**** Der Text
Durchforste ich doch erst einmal meinen Alltag: Womit beschäftige ich mich denn im Allgemeinen, und halte ich diese Beschäftigungen für wertvoll? Nun, auf der einen Seite habe ich meine Familie und meinen Haushalt, um den ich mich kümmern muss. Ich kaufe ein, räume auf, putze die Küche, spiele mit meinen Kindern, und so weiter. Ich sehe zwar ein, dass das objektiv wertvolle Tätigkeiten sind, deren Verrichtung durchaus sinnvoll ist. Aber wenn ich ehrlich bin, muss ich einräumen, dass es mir persönlich nicht sonderlich wertvoll erscheint. Diese Tätigkeiten erfüllen mich nicht. Sie erlauben mir nicht, mich selbst zu entfalten. Das ist also schonmal ein Wert von mir: Selbstentfaltung.
Auf der anderen Seite steht meine Freizeit. Womit verbringe ich sie? Sehen wir ab vom mittlerweile fest eingeplanten Mittagsschlaf: Der ist mehr eine Notwendigkeit als eine wertvolle Tätigkeit. Davon abgesehen höre ich Musik, lese Bücher (zumeist philosophische Fachliteratur) und schreibe Texte. Sind das wertvolle Aktivitäten?
********
◆ Deine Aufgabe 1
Beantworte kurz diese Fragen zum Text:
(a) Welche Tätigkeiten im Haushalt und in der Familie werden aufgezählt?
(b) Welcher Wert wird am Ende des ersten Absatzes genannt?
(c) Was für Bücher werden laut Text meistens gelesen?
**** Liste zur Aufgabe
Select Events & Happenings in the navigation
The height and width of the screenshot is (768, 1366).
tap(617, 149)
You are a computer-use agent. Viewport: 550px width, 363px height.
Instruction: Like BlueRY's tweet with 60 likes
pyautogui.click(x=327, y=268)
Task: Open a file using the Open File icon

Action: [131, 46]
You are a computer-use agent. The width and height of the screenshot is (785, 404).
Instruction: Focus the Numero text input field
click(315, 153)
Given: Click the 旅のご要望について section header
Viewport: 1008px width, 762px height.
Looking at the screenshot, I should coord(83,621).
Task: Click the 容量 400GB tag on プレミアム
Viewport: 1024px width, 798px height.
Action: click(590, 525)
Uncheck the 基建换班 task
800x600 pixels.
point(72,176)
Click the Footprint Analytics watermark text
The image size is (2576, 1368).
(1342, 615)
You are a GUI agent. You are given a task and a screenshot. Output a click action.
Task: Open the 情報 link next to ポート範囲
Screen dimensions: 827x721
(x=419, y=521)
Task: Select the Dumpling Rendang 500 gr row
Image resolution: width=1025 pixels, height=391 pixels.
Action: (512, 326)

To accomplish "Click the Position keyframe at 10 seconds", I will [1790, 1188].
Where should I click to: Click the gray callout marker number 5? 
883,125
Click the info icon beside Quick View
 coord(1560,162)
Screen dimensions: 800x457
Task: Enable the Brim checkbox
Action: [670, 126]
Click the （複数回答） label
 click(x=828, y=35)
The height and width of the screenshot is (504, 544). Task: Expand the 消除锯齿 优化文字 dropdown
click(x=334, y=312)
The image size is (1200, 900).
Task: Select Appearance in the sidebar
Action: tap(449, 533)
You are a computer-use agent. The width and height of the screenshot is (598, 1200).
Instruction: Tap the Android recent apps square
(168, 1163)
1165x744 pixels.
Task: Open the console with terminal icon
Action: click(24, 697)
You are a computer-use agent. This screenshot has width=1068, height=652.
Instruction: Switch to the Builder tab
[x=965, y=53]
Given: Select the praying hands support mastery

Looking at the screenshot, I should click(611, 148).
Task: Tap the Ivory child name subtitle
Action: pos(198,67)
********
◆ Deine Aufgabe 2
Wiederhole den Abschnitt der Liste vom Anfang der Liste bis einschließlich der Zeile mit „Looking at the screenshot, I should coord(83,621).“ Zeichen für Zeichen.

◆ Die Lösung 1
(a) Einkaufen, aufräumen, die Küche putzen und mit den Kindern spielen.
(b) Selbstentfaltung.
(c) Zumeist philosophische Fachliteratur.

◆ Die Lösung 2
Select Events & Happenings in the navigation
The height and width of the screenshot is (768, 1366).
tap(617, 149)
You are a computer-use agent. Viewport: 550px width, 363px height.
Instruction: Like BlueRY's tweet with 60 likes
pyautogui.click(x=327, y=268)
Task: Open a file using the Open File icon

Action: [131, 46]
You are a computer-use agent. The width and height of the screenshot is (785, 404).
Instruction: Focus the Numero text input field
click(315, 153)
Given: Click the 旅のご要望について section header
Viewport: 1008px width, 762px height.
Looking at the screenshot, I should coord(83,621).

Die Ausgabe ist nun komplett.